The ideal is "no symptoms, steady state", and each session has gotten better. For example, the strong impulse to close my eyes is less. My remote control (here wired to the PC) allows me to adjust the overall voltage slightly, and choose between the latest and one of three previously saved programs.
They call this "programming" but it's more like debugging; not modern debugging but the old-fashioned kind, where you're pawing through core dumps and using binary search.
Here's what I think is going on
The device implanted below my right collarbone communicates wirelessly with the programmer. There are eight contacts one after another on the end of the electrodes skewering my Globus Pallidus Interna on each side, different parts of which are connected to different parts of the brain, controlling movement of my legs and feet and hands and other parts. Each electrode can emit pulses at a given frequency (up to 179 hz) for a periodic burst (I think, the "pulse width") and a given voltage or amperage. Pulses can be monopolar or bipolar (not sure, but I'm guessing either negative only or negative and positive). The bipolar signals have a narrower effect; the monopolar signals are stronger.There's no exact map of which parts of the GPi connect to which function of the brain. I think the theory is that the pulses disrupt the beta-rhythms which synchronize the brain function. Anyway, the Boston Scientific device I have is new, giving the programmer lots of options not possible before.

● ● ● ● ●

* _Problem to solve_
Please copy the passage from the deep brain stimulation text between "The ideal is" and "previously saved programs.", inclusive.

* _Data records_

● ● ● ● ●

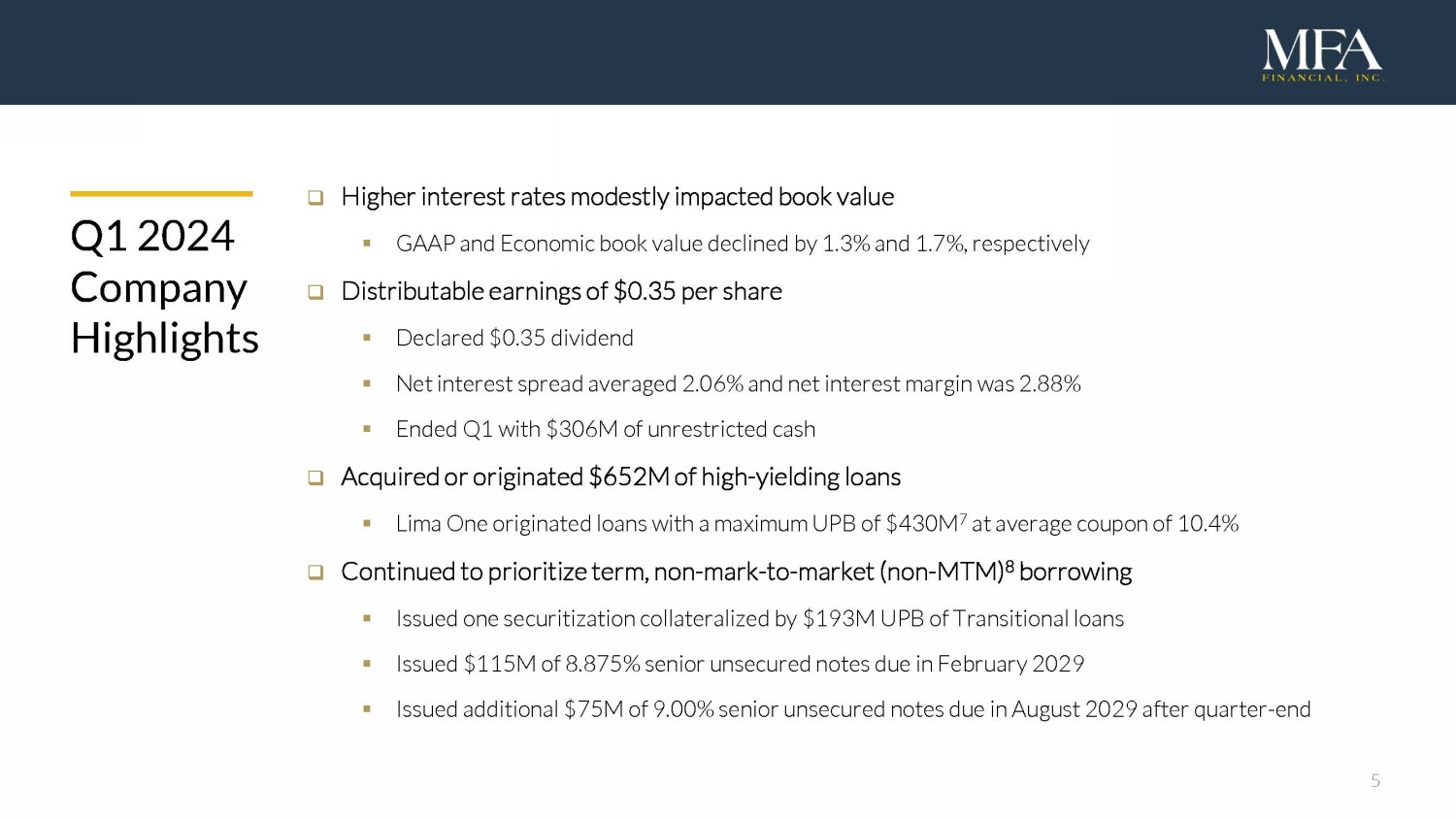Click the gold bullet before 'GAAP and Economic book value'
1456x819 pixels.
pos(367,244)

● ● ● ● ●

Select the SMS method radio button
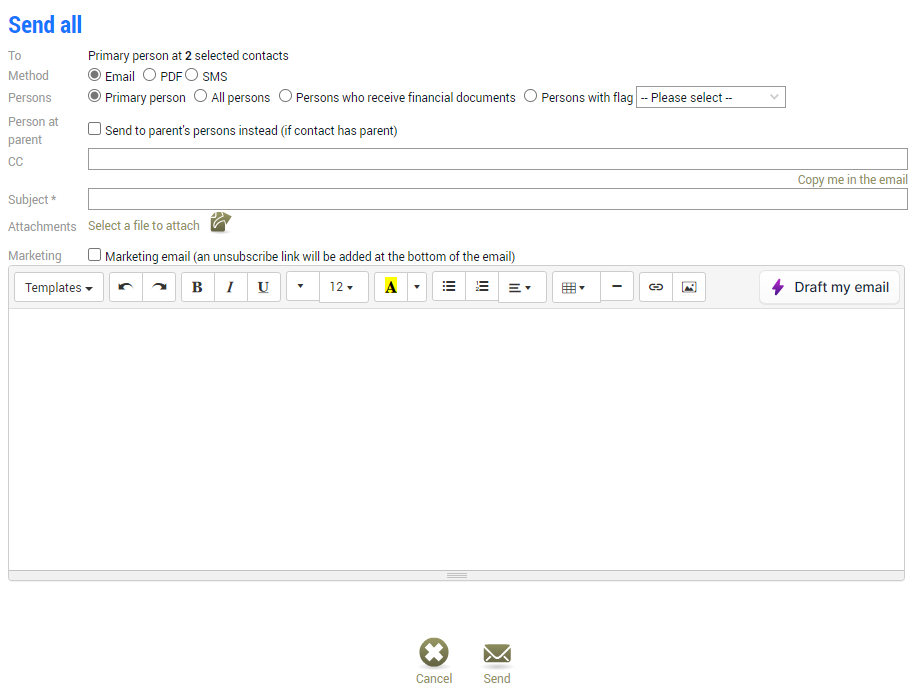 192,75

● ● ● ● ●

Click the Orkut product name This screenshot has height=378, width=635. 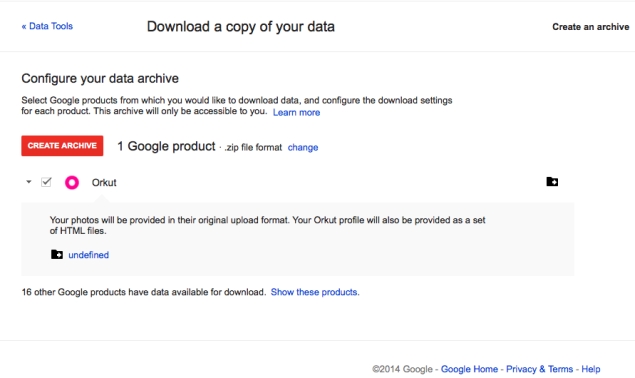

● ● ● ● ●

* _The answer_
The ideal is "no symptoms, steady state", and each session has gotten better. For example, the strong impulse to close my eyes is less. My remote control (here wired to the PC) allows me to adjust the overall voltage slightly, and choose between the latest and one of three previously saved programs.